PROVIDED RECORDS.
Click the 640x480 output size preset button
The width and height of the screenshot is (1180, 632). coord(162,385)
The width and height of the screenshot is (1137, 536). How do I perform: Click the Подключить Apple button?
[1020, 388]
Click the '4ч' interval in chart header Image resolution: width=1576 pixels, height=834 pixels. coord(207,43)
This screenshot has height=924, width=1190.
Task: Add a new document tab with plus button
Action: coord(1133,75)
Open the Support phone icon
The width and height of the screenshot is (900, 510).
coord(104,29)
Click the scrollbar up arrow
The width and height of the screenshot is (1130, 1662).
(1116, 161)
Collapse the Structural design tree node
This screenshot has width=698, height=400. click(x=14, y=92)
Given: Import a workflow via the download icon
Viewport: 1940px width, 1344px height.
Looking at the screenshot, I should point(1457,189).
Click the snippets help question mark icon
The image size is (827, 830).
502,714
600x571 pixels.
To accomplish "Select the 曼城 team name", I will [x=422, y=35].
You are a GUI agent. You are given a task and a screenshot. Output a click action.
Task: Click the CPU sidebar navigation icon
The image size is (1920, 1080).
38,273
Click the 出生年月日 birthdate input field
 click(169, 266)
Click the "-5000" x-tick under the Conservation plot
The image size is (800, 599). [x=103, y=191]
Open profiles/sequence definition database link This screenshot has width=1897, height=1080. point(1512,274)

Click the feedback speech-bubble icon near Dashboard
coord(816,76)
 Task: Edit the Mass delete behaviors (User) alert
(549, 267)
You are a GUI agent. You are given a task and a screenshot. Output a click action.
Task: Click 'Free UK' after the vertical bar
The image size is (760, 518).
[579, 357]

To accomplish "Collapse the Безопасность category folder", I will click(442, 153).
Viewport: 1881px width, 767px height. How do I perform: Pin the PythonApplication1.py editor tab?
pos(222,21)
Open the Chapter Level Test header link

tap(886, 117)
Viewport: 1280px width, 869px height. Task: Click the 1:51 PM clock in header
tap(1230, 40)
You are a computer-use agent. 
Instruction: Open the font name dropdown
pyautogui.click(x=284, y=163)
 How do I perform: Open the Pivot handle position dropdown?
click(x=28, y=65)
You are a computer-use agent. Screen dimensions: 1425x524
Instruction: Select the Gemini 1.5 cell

PROBLEM REQUIREMENTS. Repeat each of the rows above word for word, keeping their order and line breaks.

THE SOLUTION.
Click the 640x480 output size preset button
The width and height of the screenshot is (1180, 632). coord(162,385)
The width and height of the screenshot is (1137, 536). How do I perform: Click the Подключить Apple button?
[1020, 388]
Click the '4ч' interval in chart header Image resolution: width=1576 pixels, height=834 pixels. coord(207,43)
This screenshot has height=924, width=1190.
Task: Add a new document tab with plus button
Action: coord(1133,75)
Open the Support phone icon
The width and height of the screenshot is (900, 510).
coord(104,29)
Click the scrollbar up arrow
The width and height of the screenshot is (1130, 1662).
(1116, 161)
Collapse the Structural design tree node
This screenshot has width=698, height=400. click(x=14, y=92)
Given: Import a workflow via the download icon
Viewport: 1940px width, 1344px height.
Looking at the screenshot, I should point(1457,189).
Click the snippets help question mark icon
The image size is (827, 830).
502,714
600x571 pixels.
To accomplish "Select the 曼城 team name", I will [x=422, y=35].
You are a GUI agent. You are given a task and a screenshot. Output a click action.
Task: Click the CPU sidebar navigation icon
The image size is (1920, 1080).
38,273
Click the 出生年月日 birthdate input field
 click(169, 266)
Click the "-5000" x-tick under the Conservation plot
The image size is (800, 599). [x=103, y=191]
Open profiles/sequence definition database link This screenshot has width=1897, height=1080. point(1512,274)

Click the feedback speech-bubble icon near Dashboard
coord(816,76)
 Task: Edit the Mass delete behaviors (User) alert
(549, 267)
You are a GUI agent. You are given a task and a screenshot. Output a click action.
Task: Click 'Free UK' after the vertical bar
The image size is (760, 518).
[579, 357]

To accomplish "Collapse the Безопасность category folder", I will click(442, 153).
Viewport: 1881px width, 767px height. How do I perform: Pin the PythonApplication1.py editor tab?
pos(222,21)
Open the Chapter Level Test header link

tap(886, 117)
Viewport: 1280px width, 869px height. Task: Click the 1:51 PM clock in header
tap(1230, 40)
You are a computer-use agent. 
Instruction: Open the font name dropdown
pyautogui.click(x=284, y=163)
 How do I perform: Open the Pivot handle position dropdown?
click(x=28, y=65)
You are a computer-use agent. Screen dimensions: 1425x524
Instruction: Select the Gemini 1.5 cell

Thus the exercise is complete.